• **Excerpt to read**
So I love that explanation. I also love raising and elevating it above marketing because I think there are applications across the entire organization. And once people realize that, that's when they truly can differentiate their organization from the rest of those that they're competing with because when they think about how do we change our HR processes, how do we change our service delivery, how do we change how we're billing people? All these things around a brand, that's when the magic happens. And you get these brands that you actually truly love because the whole thing is authentic through and through.

Karley Cunningham:
And consistent.

Josh Dougherty:
Yes.

Karley Cunningham:
And one of the things that I love is the way that memory curation over time, and it could be they've ended their relationship, so to speak, or they're finished using product service, whatever, and five years goes by and they still get that reaction. And, to me, then that reaction prompts the referrals, how they talk about your brand, et cetera, et cetera. And so everyone always says to me, "How do you measure the success of a brand?" Out of that, you measure the success of your brand by: Are those people sharing with the people they're referring the right things about you? Do they believe what you believe? Do they understand what you do? Can they describe for that person what it's like to work with you? And I've had a client, and I love this story, accountants, and they'll say it, you can't get much more boring than accountants, right?

• **Request 1**
Reproduce the passage of the branding conversation between "So I love that" and "through and through.", inclusive.

• **Dataset**

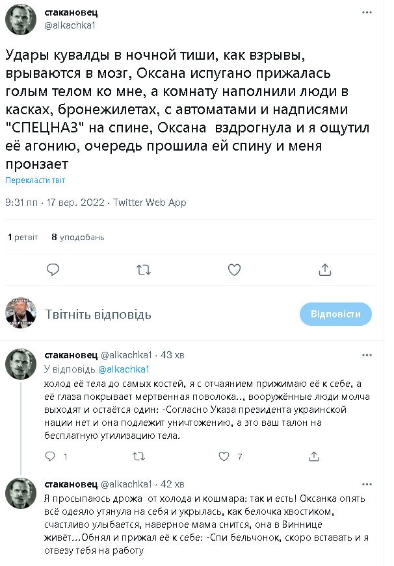Open the more options menu on the 42 хв reply
Viewport: 394px width, 566px height.
point(367,484)
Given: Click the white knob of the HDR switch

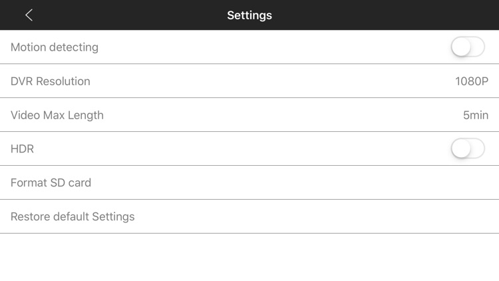Looking at the screenshot, I should [x=460, y=148].
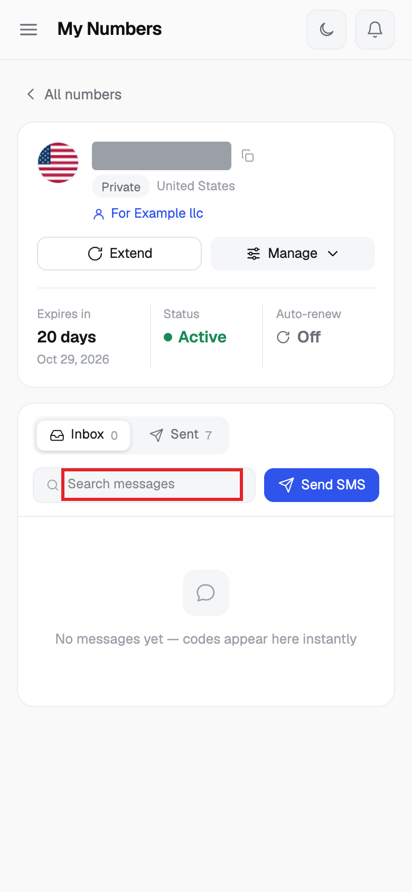Image resolution: width=412 pixels, height=892 pixels.
Task: Toggle dark mode with the moon icon
Action: [326, 30]
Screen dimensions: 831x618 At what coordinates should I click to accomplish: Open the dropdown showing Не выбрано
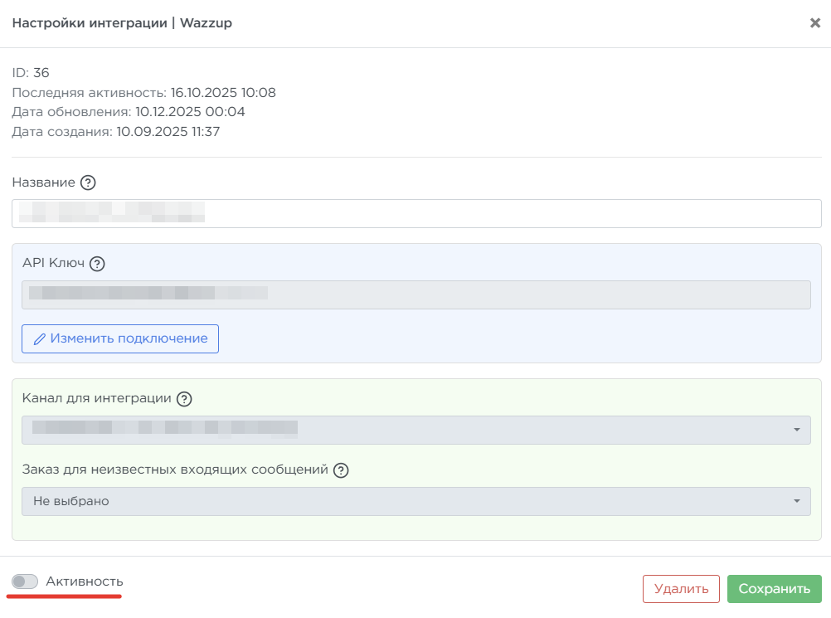pyautogui.click(x=416, y=501)
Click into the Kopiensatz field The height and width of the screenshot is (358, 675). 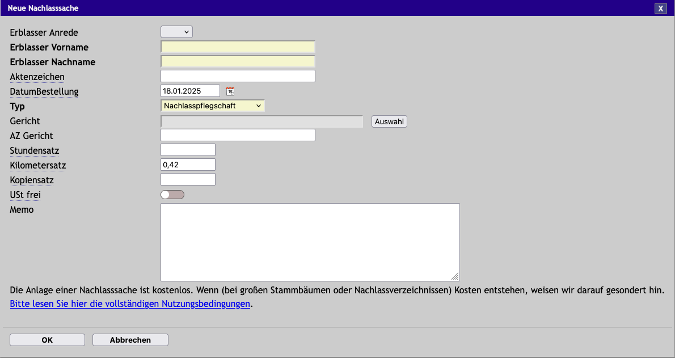tap(187, 179)
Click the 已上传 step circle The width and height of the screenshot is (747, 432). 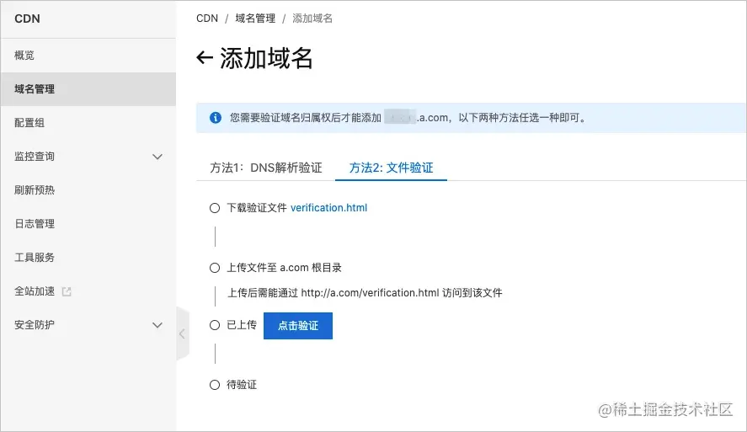[x=215, y=325]
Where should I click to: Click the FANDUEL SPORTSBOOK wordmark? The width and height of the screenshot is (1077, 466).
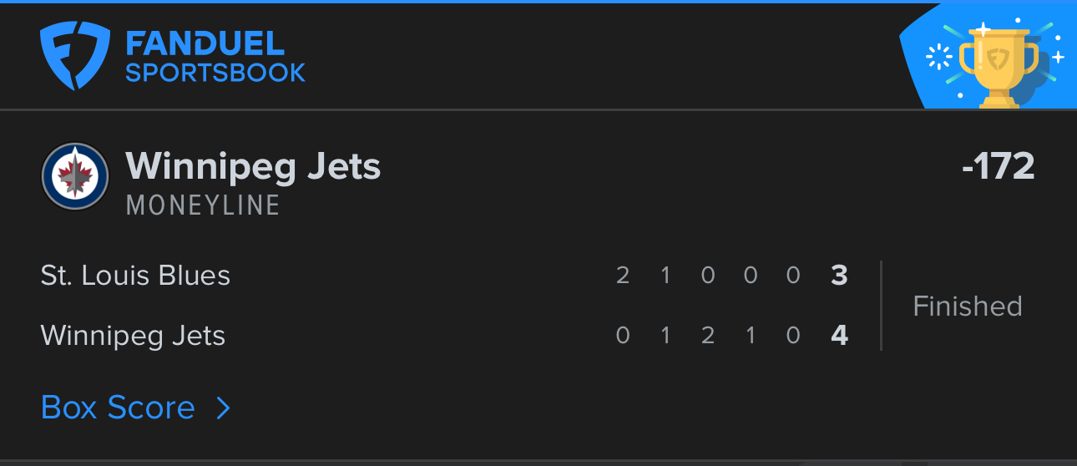pyautogui.click(x=215, y=57)
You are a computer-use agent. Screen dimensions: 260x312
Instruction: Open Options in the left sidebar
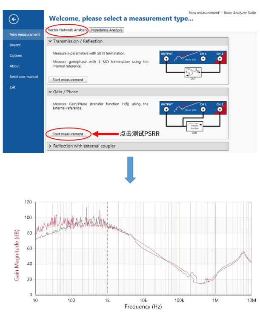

• **Request 2**
Transcribe the rows from the line containing "Where should I" through the end of the rows, inclusive. Leave the pictures out of your answer.

• **Complete answer 1**
So I love that explanation. I also love raising and elevating it above marketing because I think there are applications across the entire organization. And once people realize that, that's when they truly can differentiate their organization from the rest of those that they're competing with because when they think about how do we change our HR processes, how do we change our service delivery, how do we change how we're billing people? All these things around a brand, that's when the magic happens. And you get these brands that you actually truly love because the whole thing is authentic through and through.

• **Complete answer 2**
Where should I click to: Click the FANDUEL SPORTSBOOK wordmark? The width and height of the screenshot is (1077, 466).
pyautogui.click(x=215, y=57)
You are a computer-use agent. Screen dimensions: 260x312
Instruction: Open Options in the left sidebar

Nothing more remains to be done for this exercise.